Le lendemain, il se rend à 15 heures sous l’arc de Triomphe, où il ranime sous les clameurs des dizaines de milliers de personnes venues assister à cet événement, la flamme du soldat inconnu tragiquement éteinte depuis 4 ans. Puis il descend à pied les Champs Elysées, précédés des blindés de la 2ème DB, entouré des généraux LeclercJuin et Koenig et des chefs de la résistance.

« Ah ! C’est la mer ! écrira plus tard De Gaulle. Une foule immense est massée de part et d’autre de la chaussée. Peut-être deux millions d’âmes. Les toits aussi sont noirs de monde. A toutes les fenêtres s’entassent des groupes compacts, pêle-mêle avec des drapeaux. Des grappes humaines sont accrochées à des échelles, des mâts, des réverbères. Si loin que porte ma vue, ce n’est qu’une houle vivante, dans le soleil, sous le tricolore. Je vais à pied. Ce n’est pas le jour de passer une revue où brillent les armes et sonnent les fanfares. Il s’agit, aujourd’hui, de rendre à lui-même, par le spectacle de sa joie et l’évidence de sa liberté, un peuple qui fut, hier, écrasé par la défaite et dispersé par la servitude. […] Il se passe, en ce moment, un de ces miracles de la conscience nationale, un de ces gestes de la France, qui parfois, au long des siècles, viennent illuminer notre Histoire ». Il a toutefois certainement conscience à ce moment du caractère éphémère de cette formidable unité nationale.

« Déployant la force de son bras, il disperse les superbes »

Il quitte la Place de la Concorde en voiture, pour ensuite se rendre à la Cathédrale Notre Dame, où bat le cœur chrétien de la France, et remercier avec les chefs de la France libre Dieu pour la libération de la capitale. Ils vont chanter ensemble Le Magnificat, « un des rares chants de la liturgie chrétienne qui mette debout le peuple dans un élan profond et sensible »

 

Le Puissant fit pour moi des merveilles ;

Saint est son nom !

Son amour s’étend d’âge en âge

sur ceux qui le craignent.

Déployant la force de son bras, il disperse les superbes.

Il renverse les puissants de leurs trônes, il élève les humbles.

Il comble de biens les affamés,

renvoie les riches les mains vides.

Il pénètre dans la cathédrale sous les acclamations de la foule, alors qu’une fusillade éclate.
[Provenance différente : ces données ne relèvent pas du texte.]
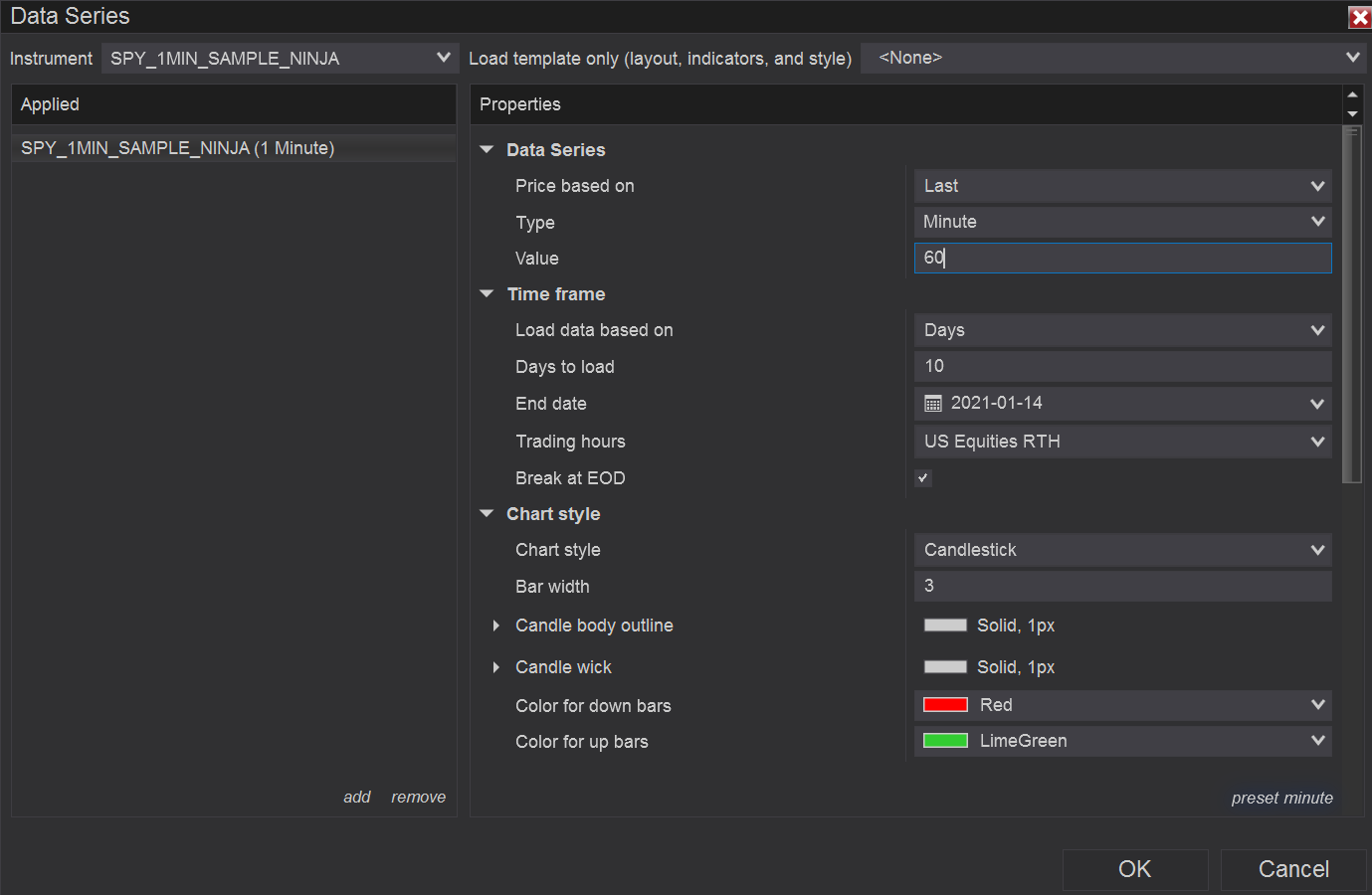Click the add link under Applied
1372x895 pixels.
click(x=356, y=798)
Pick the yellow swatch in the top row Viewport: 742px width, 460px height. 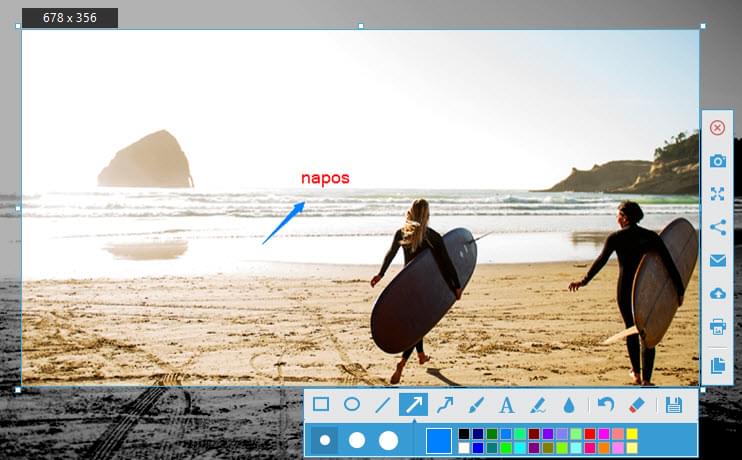coord(632,434)
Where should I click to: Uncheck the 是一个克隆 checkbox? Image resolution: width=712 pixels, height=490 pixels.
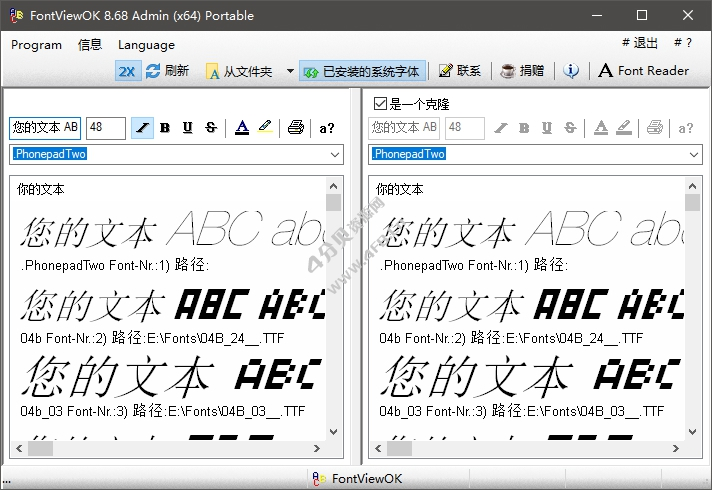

Le bilan est très difficile à établir, des blessés sans doute, des morts peut être, des coups de feu ont d’ailleurs retentit dans Paris toute la journée.

Qui a tiré ? Personne ne le sait vraiment. On évoquera dans les journaux de l’époque des snipers à l’origine d’un possible attentat contre le général perpétué par des miliciens acculés et assoiffés de vengeance ou des groupes isolés de soldats allemands. Le Général de Gaulle et les hommes de la 2ème DB, n’ont pas été perturbés outre mesure par ces tirs et cet événement, qu’ils considèrent insignifiants.
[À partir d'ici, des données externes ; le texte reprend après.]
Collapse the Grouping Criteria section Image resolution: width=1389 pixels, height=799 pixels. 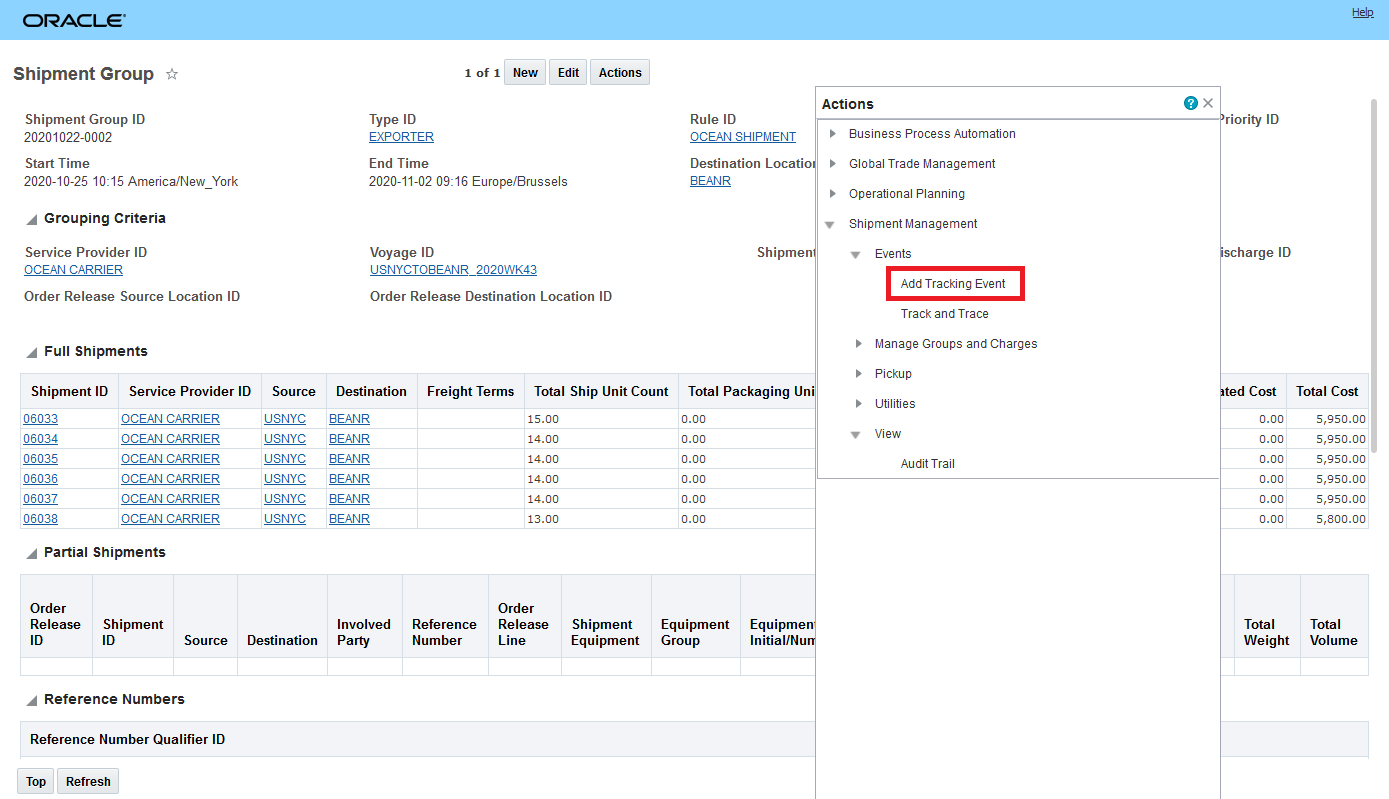click(x=32, y=219)
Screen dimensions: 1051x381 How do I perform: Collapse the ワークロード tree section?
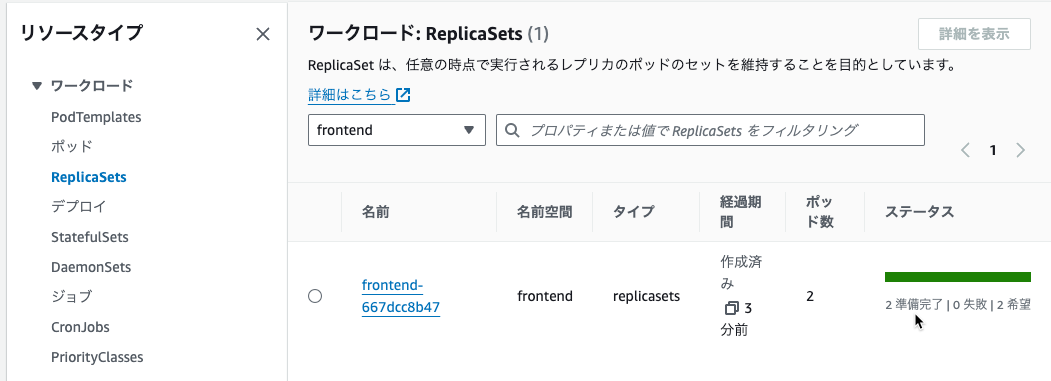[36, 85]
« Des coups de feu ont jailli sur le parvis, dans la nef. Pourquoi ? Comment ? Ça s’est emballé. Près du chœur, de Gaulle m’a dit : Ils tirent en l’air, ces imbéciles ! tandis que M. Le Troquer, devant les fidèles couchés, constatait : On voit plus de derrières que de visages. », racontera plus tard Achille Peretti qui assurait ce jour-là la protection du général.

De Gaule parlera lui d’une « vulgaire tatarinade. Beaucoup de gens (FFI et autres) se promènent avec des armes. Tout échauffés par les combats des jours précédents, ils sont toujours prêts à tirer vers les toits. Le premier coup de feu déchaîne une pétarade effrénée »
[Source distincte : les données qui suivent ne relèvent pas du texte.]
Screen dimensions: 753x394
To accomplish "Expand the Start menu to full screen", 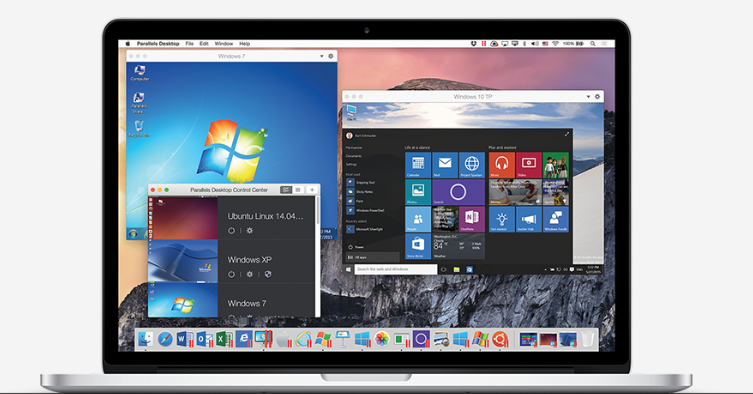I will (567, 134).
A l’inverse, la propagande américaine utilisera les images de ces scènes de fusillades pour montrer Paris en proie à la plus grande confusion et présenter les autorités américaines comme les seules à être capables d’éviter que le pays ne sombre dans une nouvelle folie révolutionnaire. Pour les communistes, ces coups de feu accréditaient la thèse de la 5ème colonne et justifiaient les mesures d’épuration drastique à l’encontre des collaborateurs, ou prétendus tels, et le maintien des formations armées issues de la résistance.